**Trecho exibido**
O que é, exatamente, o fato determinado? Uma Comissão Parlamentar de Inquérito é um instituto democrático, garante às minorias a fiscalização da atuação das maiorias. Perfeito. Por essa razão é que se garante às minorias as CPIs, mas você não pode deixar que as minorias usem desse instrumento de modo a procurar inviabilizar o exercício do poder pela maioria. Isso não seria conveniente para a coisa pública, que a minoria a usasse única e exclusivamente para fustigar, para fazer política, para perturbar, começasse a questionar tudo indiscriminadamente...
...há quem perceba que em certos momentos isso está acontecendo. É possível que esteja acontecendo... eu não quero também particularizar porque amanhã ou depois posso ter que vir a julgar... o que diz a constituição é que esta é uma garantia das minorias, deve ser exercida sempre em relação a um fato determinado, ou seja, eu não posso criar uma CPI para investigar qualquer assunto...
Digamos que se resolva criar uma CPI para investigar loteria esportiva. Ela não pode, então, investigar salões de beleza etc... É evidente! Por essa razão a constituição fala claramente, no artigo 58 parágrafo 3º, que ela deve ter por objeto a apuração de um fato determinado e com prazo certo, porque senão você instala a desordem e o estado acabaria se tornando ingovernável.

**Material extraído**
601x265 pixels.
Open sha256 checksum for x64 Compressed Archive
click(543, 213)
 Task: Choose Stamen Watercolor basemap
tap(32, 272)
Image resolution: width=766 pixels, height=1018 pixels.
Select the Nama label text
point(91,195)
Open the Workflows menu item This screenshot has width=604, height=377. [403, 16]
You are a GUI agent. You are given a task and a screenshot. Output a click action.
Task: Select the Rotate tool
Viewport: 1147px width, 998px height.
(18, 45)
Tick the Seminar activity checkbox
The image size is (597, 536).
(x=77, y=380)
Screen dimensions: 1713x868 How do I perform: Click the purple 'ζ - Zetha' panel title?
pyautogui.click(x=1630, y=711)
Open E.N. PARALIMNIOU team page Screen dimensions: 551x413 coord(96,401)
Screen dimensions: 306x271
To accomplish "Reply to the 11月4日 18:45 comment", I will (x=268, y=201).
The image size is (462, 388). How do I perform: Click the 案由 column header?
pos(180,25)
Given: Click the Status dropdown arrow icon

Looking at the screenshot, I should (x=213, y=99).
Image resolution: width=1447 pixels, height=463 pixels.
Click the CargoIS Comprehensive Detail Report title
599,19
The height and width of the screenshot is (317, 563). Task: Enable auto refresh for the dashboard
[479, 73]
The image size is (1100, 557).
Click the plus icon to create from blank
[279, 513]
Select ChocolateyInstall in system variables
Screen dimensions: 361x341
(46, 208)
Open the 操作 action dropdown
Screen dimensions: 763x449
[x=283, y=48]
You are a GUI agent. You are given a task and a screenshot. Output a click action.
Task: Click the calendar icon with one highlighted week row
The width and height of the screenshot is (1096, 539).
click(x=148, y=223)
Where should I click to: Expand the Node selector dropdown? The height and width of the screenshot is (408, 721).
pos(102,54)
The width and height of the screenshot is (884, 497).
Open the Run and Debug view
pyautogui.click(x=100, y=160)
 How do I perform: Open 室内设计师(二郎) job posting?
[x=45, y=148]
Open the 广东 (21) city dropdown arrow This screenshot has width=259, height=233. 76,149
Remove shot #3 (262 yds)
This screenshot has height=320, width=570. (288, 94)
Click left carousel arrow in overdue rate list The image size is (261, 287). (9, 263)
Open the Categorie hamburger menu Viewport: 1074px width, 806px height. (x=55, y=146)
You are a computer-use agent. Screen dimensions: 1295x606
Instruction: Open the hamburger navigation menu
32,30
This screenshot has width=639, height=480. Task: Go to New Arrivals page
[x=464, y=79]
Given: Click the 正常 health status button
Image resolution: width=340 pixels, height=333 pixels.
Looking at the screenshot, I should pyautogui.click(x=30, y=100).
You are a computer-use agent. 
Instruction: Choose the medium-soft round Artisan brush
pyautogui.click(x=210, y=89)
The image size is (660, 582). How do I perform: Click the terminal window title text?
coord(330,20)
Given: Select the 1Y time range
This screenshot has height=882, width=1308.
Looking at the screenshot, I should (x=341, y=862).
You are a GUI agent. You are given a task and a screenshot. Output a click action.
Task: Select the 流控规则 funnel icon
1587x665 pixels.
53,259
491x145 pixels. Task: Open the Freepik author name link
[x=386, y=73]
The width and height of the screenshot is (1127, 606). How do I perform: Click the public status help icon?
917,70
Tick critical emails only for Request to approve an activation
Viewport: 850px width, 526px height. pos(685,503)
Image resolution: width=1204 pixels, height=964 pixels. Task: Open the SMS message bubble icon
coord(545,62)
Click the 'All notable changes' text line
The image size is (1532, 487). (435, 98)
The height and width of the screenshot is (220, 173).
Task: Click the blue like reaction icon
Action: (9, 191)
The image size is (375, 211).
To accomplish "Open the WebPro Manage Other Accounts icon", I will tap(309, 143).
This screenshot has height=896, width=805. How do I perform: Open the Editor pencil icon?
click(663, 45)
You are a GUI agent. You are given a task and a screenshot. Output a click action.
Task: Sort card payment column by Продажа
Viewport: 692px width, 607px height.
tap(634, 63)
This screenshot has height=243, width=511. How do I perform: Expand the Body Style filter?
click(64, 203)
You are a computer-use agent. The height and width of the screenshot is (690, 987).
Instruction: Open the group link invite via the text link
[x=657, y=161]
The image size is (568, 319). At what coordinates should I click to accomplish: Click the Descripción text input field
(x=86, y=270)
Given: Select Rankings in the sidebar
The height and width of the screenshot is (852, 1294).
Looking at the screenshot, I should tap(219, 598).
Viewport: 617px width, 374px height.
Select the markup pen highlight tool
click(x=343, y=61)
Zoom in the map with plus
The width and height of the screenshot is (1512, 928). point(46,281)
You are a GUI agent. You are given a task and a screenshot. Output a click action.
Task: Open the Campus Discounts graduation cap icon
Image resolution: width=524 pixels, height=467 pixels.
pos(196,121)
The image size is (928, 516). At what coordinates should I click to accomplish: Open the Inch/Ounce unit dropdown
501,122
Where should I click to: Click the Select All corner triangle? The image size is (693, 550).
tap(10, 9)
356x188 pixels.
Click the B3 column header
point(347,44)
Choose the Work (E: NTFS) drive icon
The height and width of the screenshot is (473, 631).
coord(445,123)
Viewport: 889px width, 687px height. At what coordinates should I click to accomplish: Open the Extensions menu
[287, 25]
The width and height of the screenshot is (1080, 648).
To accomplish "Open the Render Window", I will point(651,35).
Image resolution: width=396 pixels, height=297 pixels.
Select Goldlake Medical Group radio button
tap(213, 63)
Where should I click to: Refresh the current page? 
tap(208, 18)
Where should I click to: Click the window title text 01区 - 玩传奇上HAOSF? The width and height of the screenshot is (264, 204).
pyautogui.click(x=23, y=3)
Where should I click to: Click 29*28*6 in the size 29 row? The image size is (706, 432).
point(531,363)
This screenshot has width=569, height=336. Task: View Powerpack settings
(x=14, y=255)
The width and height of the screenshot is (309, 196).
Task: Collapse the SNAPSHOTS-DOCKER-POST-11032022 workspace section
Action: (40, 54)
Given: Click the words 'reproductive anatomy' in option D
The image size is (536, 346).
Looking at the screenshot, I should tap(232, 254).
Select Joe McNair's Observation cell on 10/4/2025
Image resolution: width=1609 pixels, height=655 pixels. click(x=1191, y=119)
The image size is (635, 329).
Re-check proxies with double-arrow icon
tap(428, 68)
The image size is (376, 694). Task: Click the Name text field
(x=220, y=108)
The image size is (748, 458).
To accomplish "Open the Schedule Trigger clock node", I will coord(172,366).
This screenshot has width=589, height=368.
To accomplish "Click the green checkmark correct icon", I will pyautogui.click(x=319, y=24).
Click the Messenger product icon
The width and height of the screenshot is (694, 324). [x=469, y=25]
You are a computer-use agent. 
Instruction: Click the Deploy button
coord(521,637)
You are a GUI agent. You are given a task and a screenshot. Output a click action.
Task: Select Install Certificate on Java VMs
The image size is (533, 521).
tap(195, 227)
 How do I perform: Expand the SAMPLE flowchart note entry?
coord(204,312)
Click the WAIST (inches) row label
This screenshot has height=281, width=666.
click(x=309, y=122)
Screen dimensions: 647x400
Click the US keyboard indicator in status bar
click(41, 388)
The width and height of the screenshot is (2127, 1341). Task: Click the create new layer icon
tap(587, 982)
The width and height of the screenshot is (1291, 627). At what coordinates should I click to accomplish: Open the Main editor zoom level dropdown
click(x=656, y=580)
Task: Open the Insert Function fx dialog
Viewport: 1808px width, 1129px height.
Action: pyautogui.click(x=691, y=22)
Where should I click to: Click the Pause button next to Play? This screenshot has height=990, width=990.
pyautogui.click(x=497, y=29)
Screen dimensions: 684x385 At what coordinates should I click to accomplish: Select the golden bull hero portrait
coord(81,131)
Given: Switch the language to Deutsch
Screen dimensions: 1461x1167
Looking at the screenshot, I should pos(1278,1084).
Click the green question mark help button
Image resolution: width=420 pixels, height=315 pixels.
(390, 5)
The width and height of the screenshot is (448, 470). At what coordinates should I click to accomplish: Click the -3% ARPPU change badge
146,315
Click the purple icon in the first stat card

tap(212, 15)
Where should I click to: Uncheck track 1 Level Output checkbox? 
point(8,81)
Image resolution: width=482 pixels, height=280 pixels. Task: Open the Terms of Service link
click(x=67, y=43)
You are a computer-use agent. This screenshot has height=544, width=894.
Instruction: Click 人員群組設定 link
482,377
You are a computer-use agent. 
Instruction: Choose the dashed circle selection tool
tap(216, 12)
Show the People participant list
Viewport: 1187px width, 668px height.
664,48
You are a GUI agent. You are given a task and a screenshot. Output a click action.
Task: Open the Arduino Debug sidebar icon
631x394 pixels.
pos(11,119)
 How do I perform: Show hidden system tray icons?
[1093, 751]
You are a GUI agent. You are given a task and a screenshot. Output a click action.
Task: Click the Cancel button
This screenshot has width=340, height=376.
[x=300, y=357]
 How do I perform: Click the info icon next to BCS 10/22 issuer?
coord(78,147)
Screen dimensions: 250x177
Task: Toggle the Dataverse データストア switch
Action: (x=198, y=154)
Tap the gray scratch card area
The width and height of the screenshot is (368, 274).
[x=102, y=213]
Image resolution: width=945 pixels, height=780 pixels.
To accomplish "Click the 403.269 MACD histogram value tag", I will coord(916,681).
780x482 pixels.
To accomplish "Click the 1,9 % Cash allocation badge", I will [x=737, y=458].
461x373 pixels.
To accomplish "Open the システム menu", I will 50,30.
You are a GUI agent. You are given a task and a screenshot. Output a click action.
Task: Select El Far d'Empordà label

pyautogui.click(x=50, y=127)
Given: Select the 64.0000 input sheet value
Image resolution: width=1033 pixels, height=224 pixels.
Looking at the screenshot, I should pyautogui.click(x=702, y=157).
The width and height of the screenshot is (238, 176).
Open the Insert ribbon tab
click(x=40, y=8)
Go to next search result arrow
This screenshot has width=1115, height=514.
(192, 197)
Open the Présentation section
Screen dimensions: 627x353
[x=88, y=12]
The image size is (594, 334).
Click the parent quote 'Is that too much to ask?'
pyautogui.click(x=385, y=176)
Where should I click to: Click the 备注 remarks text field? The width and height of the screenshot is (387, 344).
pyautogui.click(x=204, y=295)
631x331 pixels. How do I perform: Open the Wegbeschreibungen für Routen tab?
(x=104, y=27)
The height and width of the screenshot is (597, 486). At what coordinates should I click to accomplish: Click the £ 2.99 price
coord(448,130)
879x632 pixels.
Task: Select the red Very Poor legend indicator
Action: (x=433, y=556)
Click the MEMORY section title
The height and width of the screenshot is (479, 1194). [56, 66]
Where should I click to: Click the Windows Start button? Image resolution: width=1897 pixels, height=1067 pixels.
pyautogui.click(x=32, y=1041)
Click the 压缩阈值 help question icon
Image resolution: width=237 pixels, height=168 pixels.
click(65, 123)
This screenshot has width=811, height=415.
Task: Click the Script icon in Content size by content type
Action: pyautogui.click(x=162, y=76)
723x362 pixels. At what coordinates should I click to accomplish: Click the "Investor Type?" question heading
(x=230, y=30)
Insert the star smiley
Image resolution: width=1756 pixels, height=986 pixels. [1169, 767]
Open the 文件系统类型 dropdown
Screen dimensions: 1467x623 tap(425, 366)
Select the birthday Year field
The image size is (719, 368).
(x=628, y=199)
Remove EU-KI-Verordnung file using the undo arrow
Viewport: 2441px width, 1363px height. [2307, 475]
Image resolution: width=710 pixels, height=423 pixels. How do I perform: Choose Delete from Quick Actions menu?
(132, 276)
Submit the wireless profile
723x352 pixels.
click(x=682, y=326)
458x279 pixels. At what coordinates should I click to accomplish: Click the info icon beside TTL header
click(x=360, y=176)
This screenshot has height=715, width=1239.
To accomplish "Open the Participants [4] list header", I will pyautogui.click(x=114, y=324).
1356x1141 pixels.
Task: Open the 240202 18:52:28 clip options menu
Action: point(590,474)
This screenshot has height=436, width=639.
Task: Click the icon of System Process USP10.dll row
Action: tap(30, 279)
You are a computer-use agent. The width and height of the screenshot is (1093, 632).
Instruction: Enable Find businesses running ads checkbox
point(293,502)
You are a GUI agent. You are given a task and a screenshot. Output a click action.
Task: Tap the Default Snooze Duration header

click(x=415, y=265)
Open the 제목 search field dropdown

**Objetivo**
Copie do começo ao fim, sem mudar nada, o trecho sobre as CPIs e o fato determinado que aparece lá em cima.

**Solução do problema**
O que é, exatamente, o fato determinado? Uma Comissão Parlamentar de Inquérito é um instituto democrático, garante às minorias a fiscalização da atuação das maiorias. Perfeito. Por essa razão é que se garante às minorias as CPIs, mas você não pode deixar que as minorias usem desse instrumento de modo a procurar inviabilizar o exercício do poder pela maioria. Isso não seria conveniente para a coisa pública, que a minoria a usasse única e exclusivamente para fustigar, para fazer política, para perturbar, começasse a questionar tudo indiscriminadamente...
...há quem perceba que em certos momentos isso está acontecendo. É possível que esteja acontecendo... eu não quero também particularizar porque amanhã ou depois posso ter que vir a julgar... o que diz a constituição é que esta é uma garantia das minorias, deve ser exercida sempre em relação a um fato determinado, ou seja, eu não posso criar uma CPI para investigar qualquer assunto...
Digamos que se resolva criar uma CPI para investigar loteria esportiva. Ela não pode, então, investigar salões de beleza etc... É evidente! Por essa razão a constituição fala claramente, no artigo 58 parágrafo 3º, que ela deve ter por objeto a apuração de um fato determinado e com prazo certo, porque senão você instala a desordem e o estado acabaria se tornando ingovernável.